Energy savings, oil decline, development of electricity from renewable sources: the global energy system must undertake “rapid” and massive transformations to limit climate change, warns the International Energy Agency ( OUCH).

The world urgently needs to focus its attention, with the precision of a laser, on the reduction of planetary emissions “, believes Fatih Birol, the executive director of the Paris-based agency, in presentation of its unveiled annual report. Wednesday.

This requires a grand coalition including governments, investors, businesses and all those committed to tackling climate change, ” he said. “ The response from governments and industries is far from satisfactory ,” he lamented at a press conference in Paris.

Last year, energy demand increased significantly, as did energy-related CO2 emissions, which reached ” an all-time high “, underlined Mr. Birol.

He pointed to contradictory trends, such as the emergence of electric vehicles overshadowed by the global success of SUVs, these polluting urban 4x4s. These SUVs are the second cause of the increase in emissions in ten years, behind the electric sector, ” and much more than all the industrial sectors put together “.

As every year, the IEA publishes several scenarios: one extrapolates on existing energy policies today, the other takes into account the changes induced by the political objectives announced for the future, but which remain insufficient.

Only a third scenario shows what would have to be done to limit emissions in accordance with the objectives of the Paris agreement, to contain warming well below 2 degrees, and rather to 1.5°, compared to the levels preindustrial.

The latter – the sustainable development scenario – ” requires rapid and widespread changes across the entire energy system “, warns the IEA. And ” there is no simple or unique solution to transform the world’s energy systems “, adds Mr. Birol.

First, it assumes that energy demand will be lower in 2040 than it is today, despite the growth of the global economy, thanks to energy efficiency efforts.

However, this is not progressing fast enough, the IEA has already warned in a report published in early November: it has, for ten years, never progressed as slowly as in 2018.

– Coal problem –

Meeting climate targets also requires oil and coal use to peak immediately before declining, while gas needs a little more before it begins to decline. It would take an oil market that drops to 65 million barrels per day in 2040 (compared to 97 million last year), a level that corresponds to that of the early 1990s.

On the other hand, electricity must grow and take first place in final energy consumption, to the detriment of oil, by 2040. New electrical capacity must be drawn almost exclusively from renewables – wind and solar.

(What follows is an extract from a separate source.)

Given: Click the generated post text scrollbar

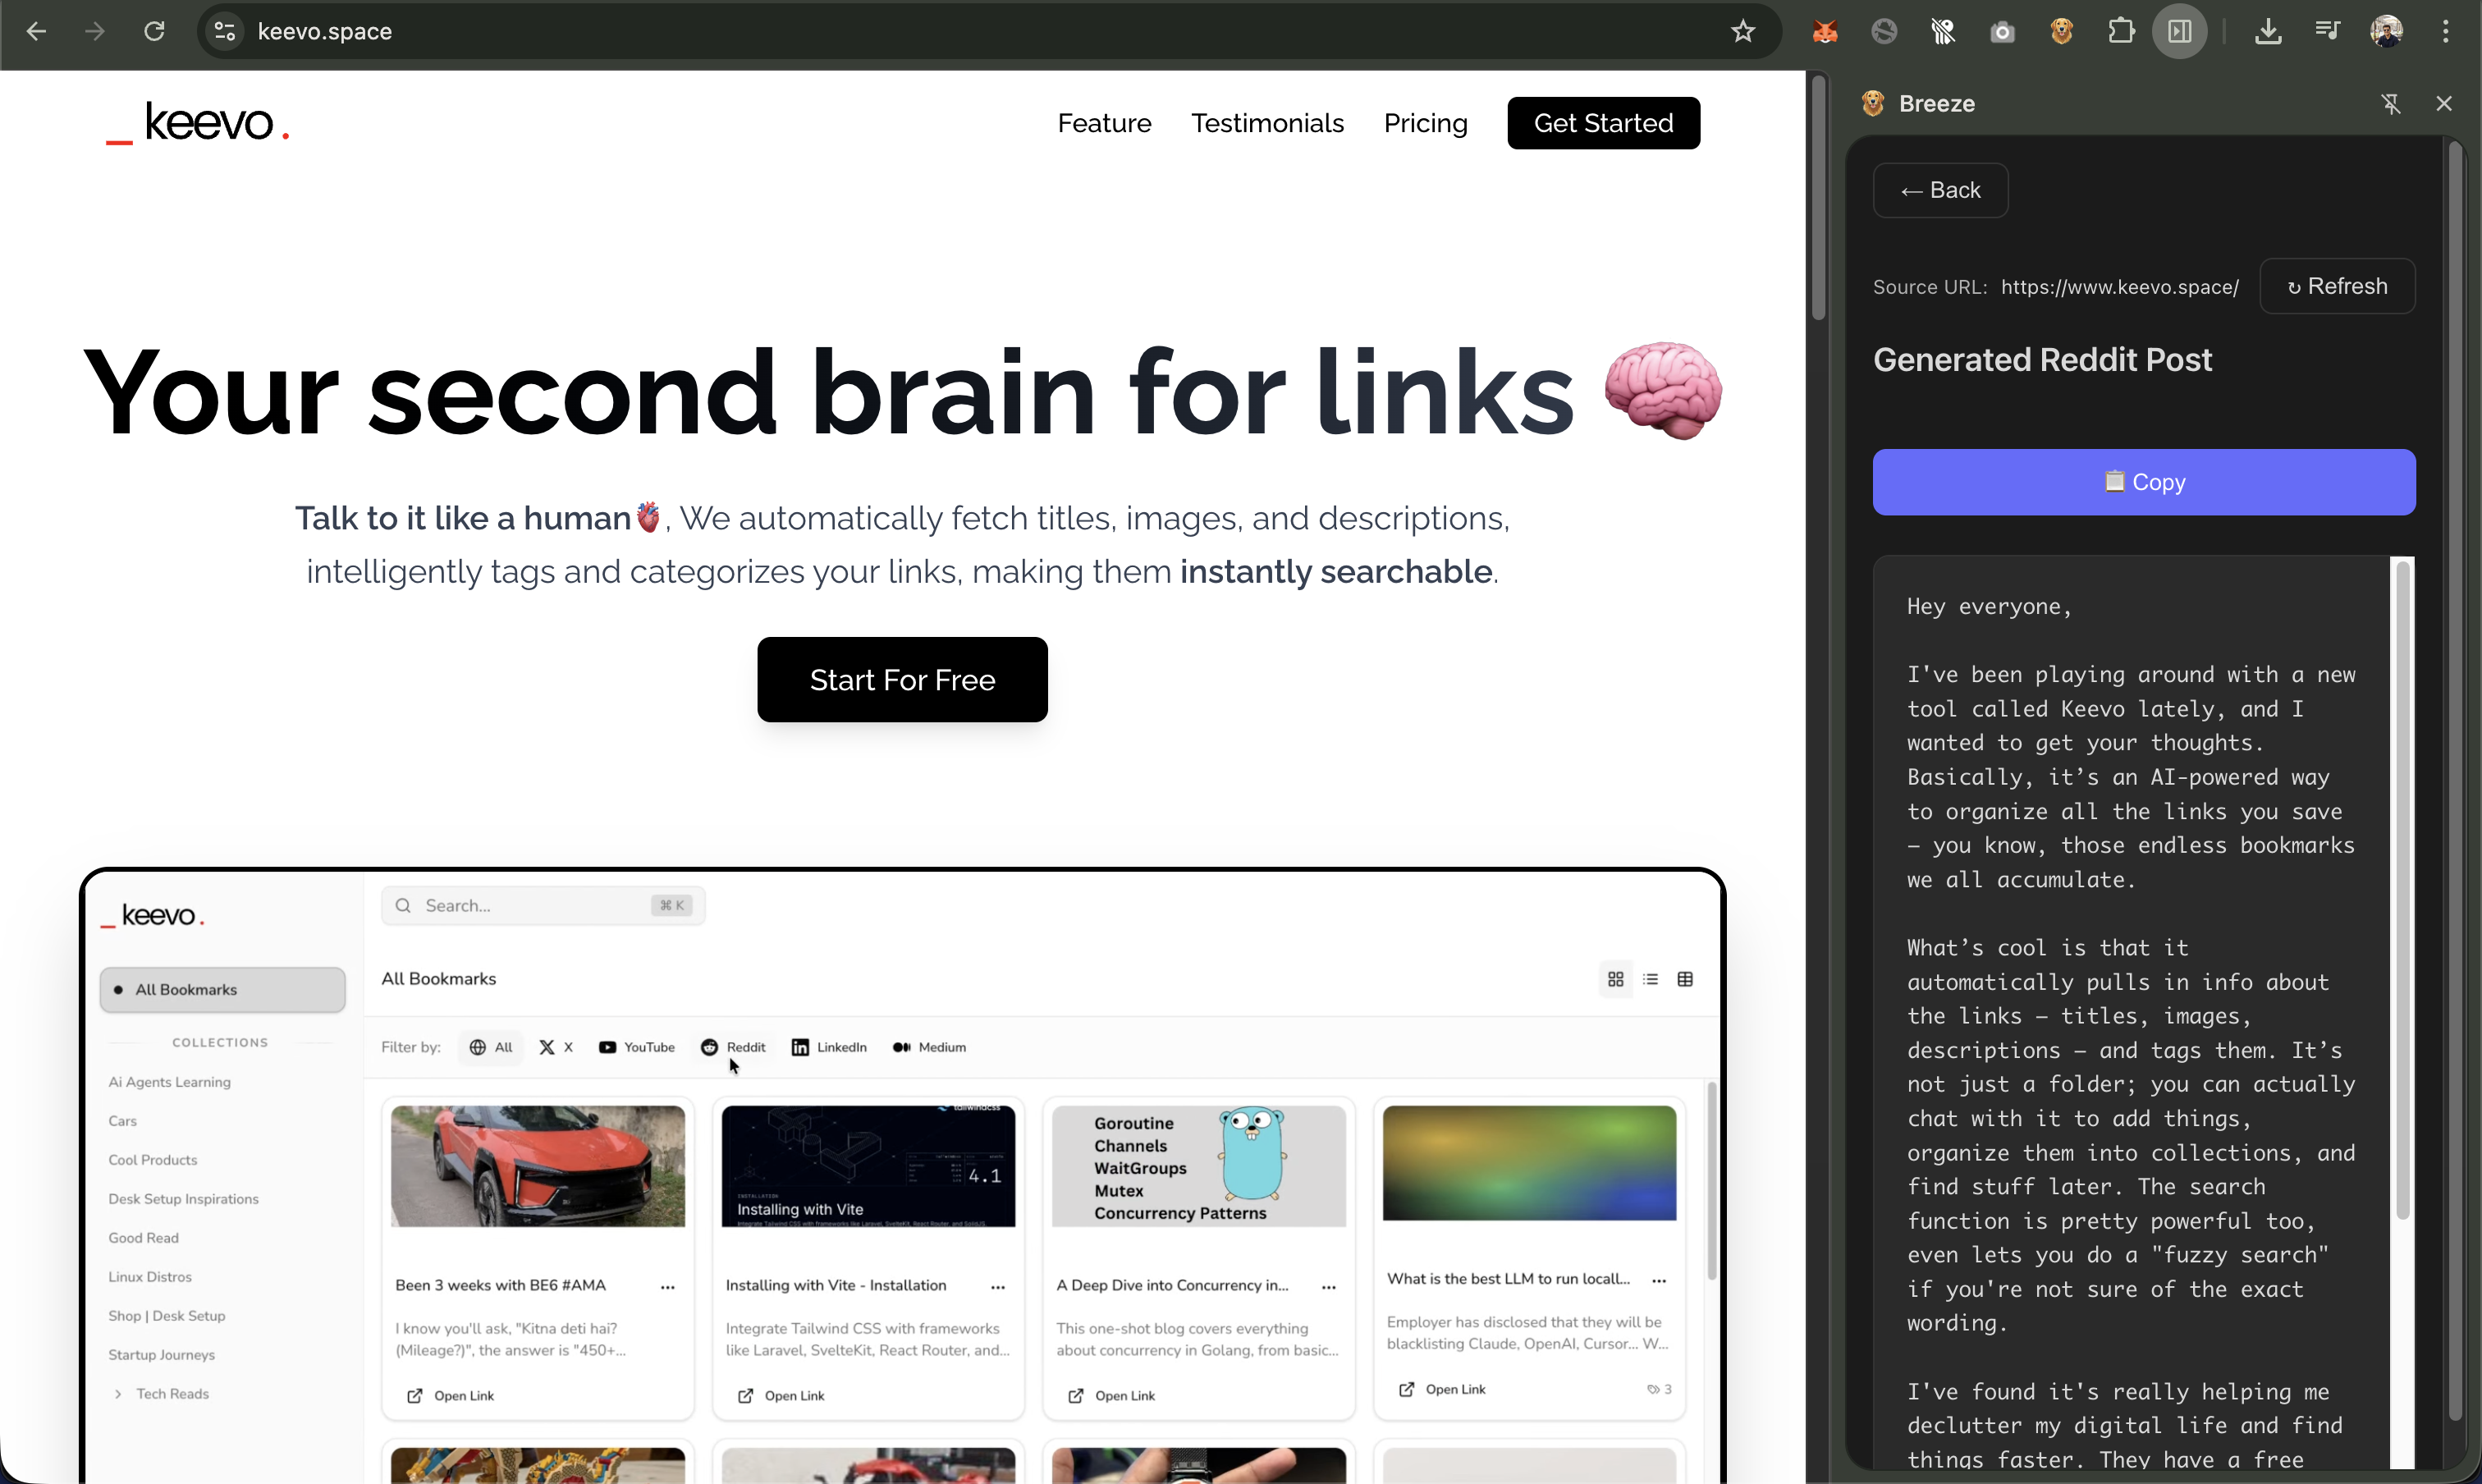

“Placing power systems on a sustainable path will require more than just adding renewables,” however, warns the IEA.

It thus underlines this year the need to also attack emissions linked to the existing system, targeting in particular coal, which is very polluting. Coal-fired power plants are very numerous and relatively recent in Asia, so they are likely to continue to emit for a long time given their long lifespan.

The report released Wednesday focuses on this problem and identifies several solutions. The first is to equip them with carbon capture and sequestration capacities – at the exorbitant price of one billion euros per gigawatt (GW) of capacity based on current technology – or equipment allowing them to also use biomass.

The second consists in making coal-fired power stations backup means of production to ensure the flexibility of the electricity system while reducing their operation. The last, more radical, is to close them earlier than expected.

In the sustainable scenario, most of the 2,080 GW of existing coal capacity would have to comply with one of these three solutions, warns the IEA.